EXTRACT >>
For the sake of clarity I'll try and work through your comments seriatim using bold to denote my replies:

Dear Moonbeam,

          I've had a look at your poem for the exercise.  Sometimes it's useful, for the sake of feedback to look at how the argument of the poem is structured.  Nobody here is writing L-A-N-G-U-A-G-E poetry, which I wouldn't be very good at helping you with, so for most poetry that isn't that sort of poetry, you can generally look for and find an argument in the most abstract of modern poetry.  I've taken the various pieces of what I suspect to be the argument and broken then down into lines and presented them below.

I agree with that Bob.  Sometimes it's a mite hard to discover the argument, and other times the central argument is masked by diversions and sub-plots, but I often manage to find, or imagine I find, some sort of progression of logical thinking.  It has to be said though, sometimes all I find is beauty (that word again!) and puzzlement.  Those are often the poems that haunt me.


Mary Ann

I believe that light just under the horizon
is your demise.  

  
                             Your joy: the money,
the Ferrari, the money, wrung
out of you by the brand of his signet ring
on your cheek.  


                            All our 20 years
redeemed.

COLLECTED DATA >>

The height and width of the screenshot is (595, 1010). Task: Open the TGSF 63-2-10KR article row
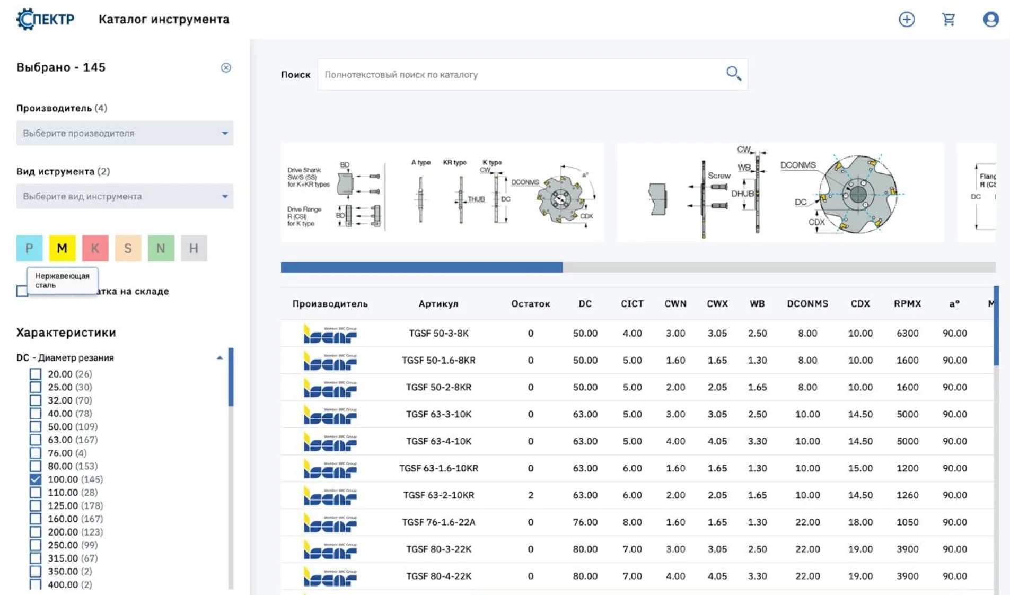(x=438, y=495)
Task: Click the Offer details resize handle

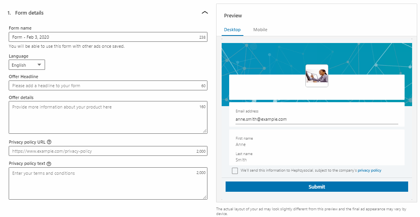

JOB >> Copy everything from "I believe that" down to "on your cheek." in the poetry feedback, substituting "Lamborghini" for "Ferrari".

RESPONSE TO THE TASK >>
I believe that light just under the horizon
is your demise.  

  
                             Your joy: the money,
the Lamborghini, the money, wrung
out of you by the brand of his signet ring
on your cheek.